[ZU ERLEDIGEN]:
1. Welche beiden Städte soll Österreich laut dem Auszug über nationale Rechte und den Krieg an Italien zurückgeben?
2. Führe den Auszug über nationale Rechte und den Krieg im Anschluss an seinen letzten Satz fort.
*** AUSGEWÄHLTER AUSZUG
Denn nur in der gegenseitigen Anerkennung der gleichen Rechte besteht das Fundament der Vaterländer. Zerreißt ihr dieses Band, erniedrigt ihr dieses Recht bei euren Nachbarn durch Unterwerfung eines weniger zahlreichen und weniger starken Vaterlandes, so wird euer Recht auf die Integrität einer gleichen nationalen Existenz ungültig und löst sich auf.

Italien, um sich auf ein aktuelles und praktisches Beispiel zu beziehen, fordert von Österreich die Rückgabe Trentos und Triests; nun gut. Aber Italien hält unter seiner Knute Eritrea, Benadir, Tripolitanien und Kyreneika, es steht mit einem Fuß im Dodekanes und mit dem anderen in Albanien: es tritt also bei diesen Bevölkerungen das Recht mit Füßen, das es gegenüber Österreich ins Feld führt. Um die nationale Integrität geltend zu machen, schickt es unsere Söhne in die Julischen und Rätischen Alpen. Diese sind gerade erst davon zurückgekehrt, den islamischen Bevölkerungen Afrikas oder der griechischen der Ägäis, mit denen sie weder Ursprung noch Tradition, Sprache oder Glauben gemeinsam haben, die Rechte und Bestrebungen streitig zu machen, die ihr Vaterland bezüglich Trento und Triest anzuerkennen fordert.

Offensichtlich kann man das gleiche, was man über Italien sagt, genauso und mitunter mit größerer Berechtigung über Österreich, Deutschland, England, Russland und Frankreich sagen, deren Macht sich im Hass hunderter Nationen zeigt, gleichermaßen unterworfen und ausgeblutet. Eigentlich ist es überflüssig zu zeigen, dass man von den Gründen für den Krieg nicht nur den Antagonismus zwischen Rassen, sondern vor allem die zivilen Sorgen und die „befreiende“ Aufrichtigkeit der vielen verschiedenen Regierungen ausschließen muss, die ihn seit Jahren ausbrüten und zu einem günstigen Zeitpunkt in all seinem wilden Wüten zum Ausbruch gebracht haben.
******
*** ZEILEN
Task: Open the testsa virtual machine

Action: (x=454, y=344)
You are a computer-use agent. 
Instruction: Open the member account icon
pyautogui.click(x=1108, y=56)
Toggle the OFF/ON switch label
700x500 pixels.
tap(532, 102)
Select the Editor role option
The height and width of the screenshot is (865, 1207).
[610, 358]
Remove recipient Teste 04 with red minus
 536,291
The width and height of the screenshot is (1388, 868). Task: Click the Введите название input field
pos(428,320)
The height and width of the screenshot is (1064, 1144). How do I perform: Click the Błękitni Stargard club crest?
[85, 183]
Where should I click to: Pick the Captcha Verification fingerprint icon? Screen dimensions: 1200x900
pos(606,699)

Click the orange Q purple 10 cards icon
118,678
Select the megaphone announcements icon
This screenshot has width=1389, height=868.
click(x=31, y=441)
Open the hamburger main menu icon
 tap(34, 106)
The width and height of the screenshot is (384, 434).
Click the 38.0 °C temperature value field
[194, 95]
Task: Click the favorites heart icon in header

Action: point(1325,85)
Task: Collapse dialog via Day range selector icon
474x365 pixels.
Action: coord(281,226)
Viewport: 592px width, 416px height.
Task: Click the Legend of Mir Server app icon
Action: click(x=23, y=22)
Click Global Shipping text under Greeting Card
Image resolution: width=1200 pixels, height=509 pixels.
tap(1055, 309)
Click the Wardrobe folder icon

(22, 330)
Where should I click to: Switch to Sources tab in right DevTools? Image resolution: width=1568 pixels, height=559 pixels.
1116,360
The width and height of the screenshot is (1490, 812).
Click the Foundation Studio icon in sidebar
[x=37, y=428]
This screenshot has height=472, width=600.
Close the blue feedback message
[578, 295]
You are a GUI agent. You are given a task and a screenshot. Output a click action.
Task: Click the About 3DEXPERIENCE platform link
******
[GEGEBENE ANTWORTEN]:
1. Trento und Triest.

2.
Die Realität ist eine recht andere.

Tatsächlich ist das Vaterland in der neueren Geschichte des letzten Jahrhunderts nicht mehr als eine Stichflamme: es existiert nicht mehr, für niemanden.

Die Befreiung des Eigentums von den adeligen Privilegien und die Erhebung des Dritten Standes zur Führung des Landes, des Dörflers und Handwerkers zum Bürger, die Revolution, die Erklärung der Rechte, der Terror und die großen Kriege der Republik – all das hatte das Vaterland, die Nation hervorgebracht. Von den Sansculotten in alle Länder gebracht, traten die Prinzipien von 178918 dort eine Reihe nationaler Forderungen und Revolutionen los, von denen das 19. Jahrhundert leuchtet, das unseren Erinnerungen besonders teuer zwischen 1848 und 1870 als Epilog der konstitutionellen Bewegungen von 1821 die Erhebung eines freien Italiens auf dem Kapitolsplatz sah19.

Im Vaterland vereinigten unsere Alten, die seinen Bau mit Blut zementierten, alle Bestrebungen nach Freiheit und Wohlergehen.

Doch, kaum geboren, schwand das Vaterland im Spott der einen und in der Ernüchterung der anderen.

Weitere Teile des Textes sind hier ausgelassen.